Stored entries
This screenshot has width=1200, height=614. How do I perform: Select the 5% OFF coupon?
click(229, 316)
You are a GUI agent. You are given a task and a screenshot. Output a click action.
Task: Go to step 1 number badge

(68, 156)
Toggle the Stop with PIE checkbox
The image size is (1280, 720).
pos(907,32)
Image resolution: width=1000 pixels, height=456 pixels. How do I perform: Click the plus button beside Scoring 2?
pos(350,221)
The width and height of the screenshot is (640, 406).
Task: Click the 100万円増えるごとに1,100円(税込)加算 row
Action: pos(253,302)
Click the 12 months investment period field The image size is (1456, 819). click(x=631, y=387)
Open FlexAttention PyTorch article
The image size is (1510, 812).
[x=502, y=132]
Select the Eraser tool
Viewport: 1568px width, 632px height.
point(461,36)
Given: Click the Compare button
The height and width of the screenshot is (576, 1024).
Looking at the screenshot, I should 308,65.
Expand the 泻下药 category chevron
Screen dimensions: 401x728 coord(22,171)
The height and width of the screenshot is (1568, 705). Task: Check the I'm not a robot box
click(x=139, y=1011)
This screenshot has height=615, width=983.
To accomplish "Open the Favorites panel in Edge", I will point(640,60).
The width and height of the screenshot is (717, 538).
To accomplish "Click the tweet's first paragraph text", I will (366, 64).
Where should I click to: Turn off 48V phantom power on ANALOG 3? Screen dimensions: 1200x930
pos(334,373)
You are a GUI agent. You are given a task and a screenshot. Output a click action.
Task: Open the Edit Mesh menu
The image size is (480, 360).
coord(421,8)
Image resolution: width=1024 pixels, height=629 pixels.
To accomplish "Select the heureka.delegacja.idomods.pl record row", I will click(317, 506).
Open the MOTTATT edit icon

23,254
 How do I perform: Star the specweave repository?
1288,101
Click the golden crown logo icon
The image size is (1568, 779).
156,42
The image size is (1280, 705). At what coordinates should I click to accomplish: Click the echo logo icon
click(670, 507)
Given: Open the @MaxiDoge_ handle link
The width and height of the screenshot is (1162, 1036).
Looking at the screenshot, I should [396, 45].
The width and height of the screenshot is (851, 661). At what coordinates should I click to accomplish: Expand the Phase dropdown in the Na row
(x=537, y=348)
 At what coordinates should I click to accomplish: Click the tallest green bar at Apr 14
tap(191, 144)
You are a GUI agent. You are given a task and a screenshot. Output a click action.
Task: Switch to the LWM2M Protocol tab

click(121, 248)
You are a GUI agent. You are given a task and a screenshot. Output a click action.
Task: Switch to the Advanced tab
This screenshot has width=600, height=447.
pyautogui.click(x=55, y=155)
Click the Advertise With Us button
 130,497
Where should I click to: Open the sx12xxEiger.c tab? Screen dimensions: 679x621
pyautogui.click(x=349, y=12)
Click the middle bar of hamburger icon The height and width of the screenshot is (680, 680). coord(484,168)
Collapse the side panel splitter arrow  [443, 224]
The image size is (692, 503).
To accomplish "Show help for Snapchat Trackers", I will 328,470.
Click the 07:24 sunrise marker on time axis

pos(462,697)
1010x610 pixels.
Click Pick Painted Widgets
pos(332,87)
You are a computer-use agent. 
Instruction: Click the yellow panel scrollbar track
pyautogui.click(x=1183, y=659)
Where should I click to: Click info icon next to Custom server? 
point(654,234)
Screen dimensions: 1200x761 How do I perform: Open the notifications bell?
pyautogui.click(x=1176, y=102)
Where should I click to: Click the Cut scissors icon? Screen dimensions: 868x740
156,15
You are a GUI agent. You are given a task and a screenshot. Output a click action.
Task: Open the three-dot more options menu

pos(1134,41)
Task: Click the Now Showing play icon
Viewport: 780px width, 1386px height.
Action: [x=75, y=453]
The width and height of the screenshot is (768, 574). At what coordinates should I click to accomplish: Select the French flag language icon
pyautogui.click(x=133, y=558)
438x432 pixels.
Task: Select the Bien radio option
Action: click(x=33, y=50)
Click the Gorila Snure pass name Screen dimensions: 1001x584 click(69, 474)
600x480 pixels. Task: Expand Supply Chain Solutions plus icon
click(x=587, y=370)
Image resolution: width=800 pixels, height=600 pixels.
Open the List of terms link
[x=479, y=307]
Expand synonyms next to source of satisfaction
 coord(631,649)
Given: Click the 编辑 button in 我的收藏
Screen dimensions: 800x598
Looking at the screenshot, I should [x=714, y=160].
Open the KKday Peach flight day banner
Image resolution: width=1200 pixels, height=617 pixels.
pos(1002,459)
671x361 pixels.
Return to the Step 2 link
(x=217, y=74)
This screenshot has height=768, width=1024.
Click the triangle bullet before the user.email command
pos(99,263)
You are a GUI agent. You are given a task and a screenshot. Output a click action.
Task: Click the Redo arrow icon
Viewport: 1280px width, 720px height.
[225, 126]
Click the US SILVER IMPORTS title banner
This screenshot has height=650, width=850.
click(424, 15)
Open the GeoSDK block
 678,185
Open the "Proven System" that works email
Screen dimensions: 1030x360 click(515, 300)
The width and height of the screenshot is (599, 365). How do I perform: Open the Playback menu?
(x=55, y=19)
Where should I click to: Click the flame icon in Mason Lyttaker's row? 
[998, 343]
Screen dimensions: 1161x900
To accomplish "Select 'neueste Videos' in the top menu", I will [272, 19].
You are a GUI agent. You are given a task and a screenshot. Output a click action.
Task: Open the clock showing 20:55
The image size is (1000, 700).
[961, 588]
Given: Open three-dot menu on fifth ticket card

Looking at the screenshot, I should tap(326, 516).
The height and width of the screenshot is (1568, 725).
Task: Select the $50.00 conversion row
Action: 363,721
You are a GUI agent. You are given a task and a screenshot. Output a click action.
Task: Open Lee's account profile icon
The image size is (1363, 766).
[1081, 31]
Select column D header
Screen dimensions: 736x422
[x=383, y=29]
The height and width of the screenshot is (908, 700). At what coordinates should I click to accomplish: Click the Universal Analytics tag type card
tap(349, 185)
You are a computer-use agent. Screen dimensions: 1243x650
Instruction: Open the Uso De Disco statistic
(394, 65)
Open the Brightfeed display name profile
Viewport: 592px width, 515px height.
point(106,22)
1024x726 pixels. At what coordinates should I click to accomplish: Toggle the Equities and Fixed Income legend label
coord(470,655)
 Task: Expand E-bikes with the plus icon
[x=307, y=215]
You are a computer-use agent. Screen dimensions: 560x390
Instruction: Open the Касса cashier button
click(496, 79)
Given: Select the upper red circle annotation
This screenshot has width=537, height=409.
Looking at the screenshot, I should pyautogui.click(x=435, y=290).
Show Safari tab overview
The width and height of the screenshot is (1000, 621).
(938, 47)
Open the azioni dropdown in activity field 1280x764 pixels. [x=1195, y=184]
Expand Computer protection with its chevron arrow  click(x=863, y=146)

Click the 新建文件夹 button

▶ What you need to do
Determine how many lines of the data above contain the string "arrow", and give the result with nothing else.

▶ Result
3